* [REQUIRED WORK]
Set down word for word each line from the start of the listing through the line that contains "Click the 6.0 s acceleration stat", both included.

-- INPUT DATA follows --

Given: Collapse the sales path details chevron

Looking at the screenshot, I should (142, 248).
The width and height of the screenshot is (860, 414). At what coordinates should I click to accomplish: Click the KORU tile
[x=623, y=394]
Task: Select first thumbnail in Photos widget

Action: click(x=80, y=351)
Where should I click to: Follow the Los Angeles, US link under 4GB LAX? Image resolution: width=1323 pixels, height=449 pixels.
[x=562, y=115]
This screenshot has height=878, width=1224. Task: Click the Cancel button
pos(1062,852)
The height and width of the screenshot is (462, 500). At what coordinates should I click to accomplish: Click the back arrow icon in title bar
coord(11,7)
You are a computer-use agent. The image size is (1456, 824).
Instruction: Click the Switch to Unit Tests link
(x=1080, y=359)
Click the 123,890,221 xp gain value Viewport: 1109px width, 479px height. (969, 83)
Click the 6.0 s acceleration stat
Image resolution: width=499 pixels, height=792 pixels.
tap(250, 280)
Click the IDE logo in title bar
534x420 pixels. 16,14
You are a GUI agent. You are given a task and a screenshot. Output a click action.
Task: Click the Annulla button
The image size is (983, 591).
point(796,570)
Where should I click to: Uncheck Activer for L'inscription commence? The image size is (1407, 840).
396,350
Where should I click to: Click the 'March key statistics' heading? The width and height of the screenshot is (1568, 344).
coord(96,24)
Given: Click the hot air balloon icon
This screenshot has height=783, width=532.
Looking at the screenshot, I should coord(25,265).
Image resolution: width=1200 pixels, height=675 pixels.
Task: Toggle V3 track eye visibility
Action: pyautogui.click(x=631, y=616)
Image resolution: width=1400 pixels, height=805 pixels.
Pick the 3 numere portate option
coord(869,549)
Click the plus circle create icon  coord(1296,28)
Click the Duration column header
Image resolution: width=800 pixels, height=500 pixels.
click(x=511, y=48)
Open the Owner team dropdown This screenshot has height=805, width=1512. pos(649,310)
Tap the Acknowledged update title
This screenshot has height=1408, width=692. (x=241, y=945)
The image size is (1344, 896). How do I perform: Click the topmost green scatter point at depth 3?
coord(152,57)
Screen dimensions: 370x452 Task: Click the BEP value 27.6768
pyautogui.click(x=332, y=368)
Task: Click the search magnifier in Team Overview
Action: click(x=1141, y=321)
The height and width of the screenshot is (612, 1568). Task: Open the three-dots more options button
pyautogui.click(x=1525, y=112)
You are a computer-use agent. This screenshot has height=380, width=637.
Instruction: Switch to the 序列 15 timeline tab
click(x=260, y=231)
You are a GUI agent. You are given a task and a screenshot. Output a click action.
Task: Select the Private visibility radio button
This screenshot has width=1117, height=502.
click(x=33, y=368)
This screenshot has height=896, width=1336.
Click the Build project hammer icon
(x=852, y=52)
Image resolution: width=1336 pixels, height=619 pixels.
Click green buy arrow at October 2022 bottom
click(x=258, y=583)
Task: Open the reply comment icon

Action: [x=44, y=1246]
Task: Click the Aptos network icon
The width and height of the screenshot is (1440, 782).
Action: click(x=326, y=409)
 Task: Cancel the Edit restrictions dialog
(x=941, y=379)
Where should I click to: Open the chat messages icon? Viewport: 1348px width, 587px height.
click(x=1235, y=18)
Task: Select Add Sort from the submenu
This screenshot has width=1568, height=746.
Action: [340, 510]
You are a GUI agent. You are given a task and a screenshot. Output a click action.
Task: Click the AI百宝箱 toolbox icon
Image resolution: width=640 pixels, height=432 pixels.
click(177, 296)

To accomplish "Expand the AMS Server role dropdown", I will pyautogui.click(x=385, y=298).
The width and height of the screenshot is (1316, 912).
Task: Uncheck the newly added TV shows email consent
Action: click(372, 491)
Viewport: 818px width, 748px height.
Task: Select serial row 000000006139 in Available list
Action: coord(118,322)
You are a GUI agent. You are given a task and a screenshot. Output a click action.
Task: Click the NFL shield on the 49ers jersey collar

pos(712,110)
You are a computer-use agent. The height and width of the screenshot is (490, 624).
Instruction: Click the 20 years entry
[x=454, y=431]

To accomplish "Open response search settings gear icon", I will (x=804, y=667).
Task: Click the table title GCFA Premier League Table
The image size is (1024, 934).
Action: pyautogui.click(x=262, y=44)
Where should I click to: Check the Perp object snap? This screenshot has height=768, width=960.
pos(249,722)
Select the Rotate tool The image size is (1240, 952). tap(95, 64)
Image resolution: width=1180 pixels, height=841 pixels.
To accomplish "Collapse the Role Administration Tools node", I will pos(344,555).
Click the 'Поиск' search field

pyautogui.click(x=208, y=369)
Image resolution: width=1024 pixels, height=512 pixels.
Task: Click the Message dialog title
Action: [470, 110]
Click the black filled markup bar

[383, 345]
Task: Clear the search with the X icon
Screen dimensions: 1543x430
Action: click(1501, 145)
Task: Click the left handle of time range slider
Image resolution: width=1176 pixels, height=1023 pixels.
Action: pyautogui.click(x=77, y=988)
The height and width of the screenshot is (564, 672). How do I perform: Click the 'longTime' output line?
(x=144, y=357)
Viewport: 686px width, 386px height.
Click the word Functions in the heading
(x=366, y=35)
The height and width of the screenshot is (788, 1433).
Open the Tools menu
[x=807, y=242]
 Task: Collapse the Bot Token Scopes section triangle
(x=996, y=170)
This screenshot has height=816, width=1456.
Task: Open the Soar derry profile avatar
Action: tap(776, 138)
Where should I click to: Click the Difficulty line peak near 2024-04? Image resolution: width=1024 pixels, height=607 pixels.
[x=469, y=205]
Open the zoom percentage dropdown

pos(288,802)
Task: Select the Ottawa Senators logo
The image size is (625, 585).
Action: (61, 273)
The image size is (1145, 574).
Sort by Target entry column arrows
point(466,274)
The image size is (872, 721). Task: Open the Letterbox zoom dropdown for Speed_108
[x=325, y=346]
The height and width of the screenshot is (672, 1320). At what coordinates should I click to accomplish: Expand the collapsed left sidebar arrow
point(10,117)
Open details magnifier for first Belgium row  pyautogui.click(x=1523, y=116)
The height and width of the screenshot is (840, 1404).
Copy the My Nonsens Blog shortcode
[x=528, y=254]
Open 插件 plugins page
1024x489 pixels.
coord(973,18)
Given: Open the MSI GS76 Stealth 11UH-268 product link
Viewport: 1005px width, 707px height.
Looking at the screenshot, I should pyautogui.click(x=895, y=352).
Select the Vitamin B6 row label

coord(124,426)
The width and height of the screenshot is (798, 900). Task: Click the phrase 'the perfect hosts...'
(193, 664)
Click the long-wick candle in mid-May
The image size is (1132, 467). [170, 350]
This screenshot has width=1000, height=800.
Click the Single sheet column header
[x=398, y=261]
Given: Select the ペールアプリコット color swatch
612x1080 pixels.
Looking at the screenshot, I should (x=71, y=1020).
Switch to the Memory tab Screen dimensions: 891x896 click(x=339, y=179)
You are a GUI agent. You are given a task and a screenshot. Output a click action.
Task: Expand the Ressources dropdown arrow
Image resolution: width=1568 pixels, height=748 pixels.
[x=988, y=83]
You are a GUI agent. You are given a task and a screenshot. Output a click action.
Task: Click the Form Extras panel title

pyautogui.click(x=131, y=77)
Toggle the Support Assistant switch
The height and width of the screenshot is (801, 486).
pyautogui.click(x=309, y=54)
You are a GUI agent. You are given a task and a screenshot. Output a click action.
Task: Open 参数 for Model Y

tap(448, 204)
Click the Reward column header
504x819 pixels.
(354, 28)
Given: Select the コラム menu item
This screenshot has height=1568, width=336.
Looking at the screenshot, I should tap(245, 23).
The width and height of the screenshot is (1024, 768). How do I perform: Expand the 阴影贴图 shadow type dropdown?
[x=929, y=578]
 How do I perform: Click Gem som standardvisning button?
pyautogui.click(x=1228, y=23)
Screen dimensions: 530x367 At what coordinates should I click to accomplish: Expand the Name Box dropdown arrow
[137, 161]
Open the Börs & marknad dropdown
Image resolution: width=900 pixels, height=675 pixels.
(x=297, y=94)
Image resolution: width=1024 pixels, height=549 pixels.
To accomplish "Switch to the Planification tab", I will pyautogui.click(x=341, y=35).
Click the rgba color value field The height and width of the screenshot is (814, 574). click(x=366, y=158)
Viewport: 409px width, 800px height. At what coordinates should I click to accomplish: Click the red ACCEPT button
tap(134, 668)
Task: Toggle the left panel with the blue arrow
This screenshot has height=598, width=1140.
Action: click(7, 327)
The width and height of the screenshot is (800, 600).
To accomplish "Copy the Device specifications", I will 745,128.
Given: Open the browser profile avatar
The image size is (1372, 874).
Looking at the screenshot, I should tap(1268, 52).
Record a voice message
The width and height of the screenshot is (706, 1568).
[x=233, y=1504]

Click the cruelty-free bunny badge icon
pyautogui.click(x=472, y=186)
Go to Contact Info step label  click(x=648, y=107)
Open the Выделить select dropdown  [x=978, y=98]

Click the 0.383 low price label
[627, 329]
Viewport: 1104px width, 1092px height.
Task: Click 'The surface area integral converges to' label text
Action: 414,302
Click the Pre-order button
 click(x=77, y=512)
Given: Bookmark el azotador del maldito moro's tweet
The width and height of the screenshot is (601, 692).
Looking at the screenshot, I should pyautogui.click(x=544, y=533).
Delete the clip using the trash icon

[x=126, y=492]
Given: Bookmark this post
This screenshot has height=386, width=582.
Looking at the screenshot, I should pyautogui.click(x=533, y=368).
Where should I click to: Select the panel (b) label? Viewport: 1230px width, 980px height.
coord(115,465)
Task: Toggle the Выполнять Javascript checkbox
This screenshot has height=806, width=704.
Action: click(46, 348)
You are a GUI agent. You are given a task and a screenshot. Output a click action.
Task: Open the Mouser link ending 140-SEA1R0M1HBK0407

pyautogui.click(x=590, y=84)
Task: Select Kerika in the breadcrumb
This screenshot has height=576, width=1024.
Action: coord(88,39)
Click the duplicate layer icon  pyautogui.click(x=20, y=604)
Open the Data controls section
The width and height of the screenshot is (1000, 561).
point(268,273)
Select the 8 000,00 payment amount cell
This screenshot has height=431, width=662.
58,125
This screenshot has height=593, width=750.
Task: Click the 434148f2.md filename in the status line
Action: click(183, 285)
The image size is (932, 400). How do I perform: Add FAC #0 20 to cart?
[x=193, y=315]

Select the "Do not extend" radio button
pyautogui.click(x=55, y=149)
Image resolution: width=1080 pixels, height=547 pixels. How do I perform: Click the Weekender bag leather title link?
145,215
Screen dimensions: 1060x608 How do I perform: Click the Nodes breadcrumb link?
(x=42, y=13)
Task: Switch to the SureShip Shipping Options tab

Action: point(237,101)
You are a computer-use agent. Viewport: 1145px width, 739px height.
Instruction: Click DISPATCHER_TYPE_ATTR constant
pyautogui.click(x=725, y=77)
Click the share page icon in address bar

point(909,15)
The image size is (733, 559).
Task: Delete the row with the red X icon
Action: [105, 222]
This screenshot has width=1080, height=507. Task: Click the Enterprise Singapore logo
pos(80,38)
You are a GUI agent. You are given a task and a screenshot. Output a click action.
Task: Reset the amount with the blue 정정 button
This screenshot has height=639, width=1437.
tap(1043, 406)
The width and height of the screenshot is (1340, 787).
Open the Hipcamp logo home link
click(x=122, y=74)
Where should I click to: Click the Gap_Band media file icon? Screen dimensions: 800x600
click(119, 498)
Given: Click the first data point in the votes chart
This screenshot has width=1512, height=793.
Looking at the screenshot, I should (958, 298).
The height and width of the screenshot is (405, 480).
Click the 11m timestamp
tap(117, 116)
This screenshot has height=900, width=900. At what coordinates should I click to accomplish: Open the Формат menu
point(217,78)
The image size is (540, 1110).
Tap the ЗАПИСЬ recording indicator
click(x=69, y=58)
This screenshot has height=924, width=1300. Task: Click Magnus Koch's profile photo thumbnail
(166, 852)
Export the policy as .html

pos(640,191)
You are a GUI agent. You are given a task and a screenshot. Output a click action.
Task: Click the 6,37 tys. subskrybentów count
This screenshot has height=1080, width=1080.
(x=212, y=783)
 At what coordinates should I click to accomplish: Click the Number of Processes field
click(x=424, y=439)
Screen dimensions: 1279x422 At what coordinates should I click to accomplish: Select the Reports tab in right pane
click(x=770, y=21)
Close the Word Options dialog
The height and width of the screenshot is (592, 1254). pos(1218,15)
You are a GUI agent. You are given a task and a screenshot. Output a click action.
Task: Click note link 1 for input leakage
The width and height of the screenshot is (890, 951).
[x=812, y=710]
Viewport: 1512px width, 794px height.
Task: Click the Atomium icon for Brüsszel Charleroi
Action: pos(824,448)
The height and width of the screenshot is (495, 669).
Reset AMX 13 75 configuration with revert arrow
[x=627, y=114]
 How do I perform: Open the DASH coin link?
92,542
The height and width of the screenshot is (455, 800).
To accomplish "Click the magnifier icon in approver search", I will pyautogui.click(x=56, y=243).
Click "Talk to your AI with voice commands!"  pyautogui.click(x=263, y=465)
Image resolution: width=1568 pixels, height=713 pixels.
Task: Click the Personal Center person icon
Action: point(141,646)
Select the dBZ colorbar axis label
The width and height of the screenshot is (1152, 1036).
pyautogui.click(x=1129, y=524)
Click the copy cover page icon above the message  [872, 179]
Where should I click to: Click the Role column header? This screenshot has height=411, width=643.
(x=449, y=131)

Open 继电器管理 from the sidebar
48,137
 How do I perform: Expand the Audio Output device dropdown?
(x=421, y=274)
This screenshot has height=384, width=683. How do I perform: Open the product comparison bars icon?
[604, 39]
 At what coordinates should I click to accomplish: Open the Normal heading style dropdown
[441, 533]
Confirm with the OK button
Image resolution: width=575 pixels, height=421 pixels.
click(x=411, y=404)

-- INPUT DATA concluded --

* [RESPONSE]
Given: Collapse the sales path details chevron

Looking at the screenshot, I should (142, 248).
The width and height of the screenshot is (860, 414). At what coordinates should I click to accomplish: Click the KORU tile
[x=623, y=394]
Task: Select first thumbnail in Photos widget

Action: click(x=80, y=351)
Where should I click to: Follow the Los Angeles, US link under 4GB LAX? Image resolution: width=1323 pixels, height=449 pixels.
[x=562, y=115]
This screenshot has height=878, width=1224. Task: Click the Cancel button
pos(1062,852)
The height and width of the screenshot is (462, 500). At what coordinates should I click to accomplish: Click the back arrow icon in title bar
coord(11,7)
You are a computer-use agent. The image size is (1456, 824).
Instruction: Click the Switch to Unit Tests link
(x=1080, y=359)
Click the 123,890,221 xp gain value Viewport: 1109px width, 479px height. (969, 83)
Click the 6.0 s acceleration stat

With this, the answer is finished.